The function parameter has type int (*) [10] while you are trying to assign it to pnGrid that is defined as int *
int* pnGrid = nGrid;
I have not understood what you said. I showed already the function definition. You need not to declare the pointer because it is not used. If you want to use pointers then you can write the function the following way
Am I correctly understanding you to be saying that I only need int ( *pnGrid )[10] = nGrid; if I am going to use a pointer rather than subscriptors as you had? that simplifies things, but I still have a problem that is puzzling me.
I'm calling my function with the code:
GridWriter(nOccupierType, nAreaGrid[10][10]);
In the function definition I have:
void GridWriter( int nGrid[10][10], int nOccupier)

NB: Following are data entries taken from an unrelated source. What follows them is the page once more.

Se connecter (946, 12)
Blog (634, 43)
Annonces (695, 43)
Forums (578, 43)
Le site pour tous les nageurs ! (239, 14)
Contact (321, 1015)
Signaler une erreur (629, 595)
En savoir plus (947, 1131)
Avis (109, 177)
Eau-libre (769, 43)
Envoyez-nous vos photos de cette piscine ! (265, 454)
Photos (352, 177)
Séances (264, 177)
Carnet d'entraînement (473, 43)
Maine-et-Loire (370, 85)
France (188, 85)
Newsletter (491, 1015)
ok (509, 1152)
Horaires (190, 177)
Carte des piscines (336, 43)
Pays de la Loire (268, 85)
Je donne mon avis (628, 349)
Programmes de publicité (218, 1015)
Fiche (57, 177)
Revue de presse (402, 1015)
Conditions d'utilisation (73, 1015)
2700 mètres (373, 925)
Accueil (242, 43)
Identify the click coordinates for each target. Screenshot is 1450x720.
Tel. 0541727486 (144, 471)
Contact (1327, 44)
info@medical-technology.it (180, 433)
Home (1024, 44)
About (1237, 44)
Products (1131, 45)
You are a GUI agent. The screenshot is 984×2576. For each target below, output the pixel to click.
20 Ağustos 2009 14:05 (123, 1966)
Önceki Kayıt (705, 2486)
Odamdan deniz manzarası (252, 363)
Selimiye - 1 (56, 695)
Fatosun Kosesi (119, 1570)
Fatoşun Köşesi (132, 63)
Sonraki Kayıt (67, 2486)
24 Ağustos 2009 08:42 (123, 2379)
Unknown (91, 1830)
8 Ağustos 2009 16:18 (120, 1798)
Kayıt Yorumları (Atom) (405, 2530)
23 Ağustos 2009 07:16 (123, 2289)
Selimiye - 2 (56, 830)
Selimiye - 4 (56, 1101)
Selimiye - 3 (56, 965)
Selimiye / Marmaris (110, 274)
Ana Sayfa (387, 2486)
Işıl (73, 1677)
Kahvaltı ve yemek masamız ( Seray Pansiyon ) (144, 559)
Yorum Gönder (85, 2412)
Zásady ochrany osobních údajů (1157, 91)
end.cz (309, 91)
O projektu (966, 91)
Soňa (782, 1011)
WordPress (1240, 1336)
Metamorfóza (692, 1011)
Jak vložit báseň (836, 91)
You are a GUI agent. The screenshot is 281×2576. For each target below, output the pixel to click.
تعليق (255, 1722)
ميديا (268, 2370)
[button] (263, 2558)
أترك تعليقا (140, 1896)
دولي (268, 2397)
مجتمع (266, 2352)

As you suggested. However my compiler returns the error:
No matching function to call to GridWriter(int&, int&)
candidates are: GridWriter(int (*) [10], int)
Am I calling to this function incorrectly? Thanks for the help so far.
Sorry it's taken me so long to reply here, I've been busy/frustrated. I thought I had been doing exactly as you guys suggested, and my code was still not working; then i realized I had misspelled a variable. Ugh. Everything's working fine now, thank you guys so much for the help and putting up with my steadfast refusal to understand what you were saying.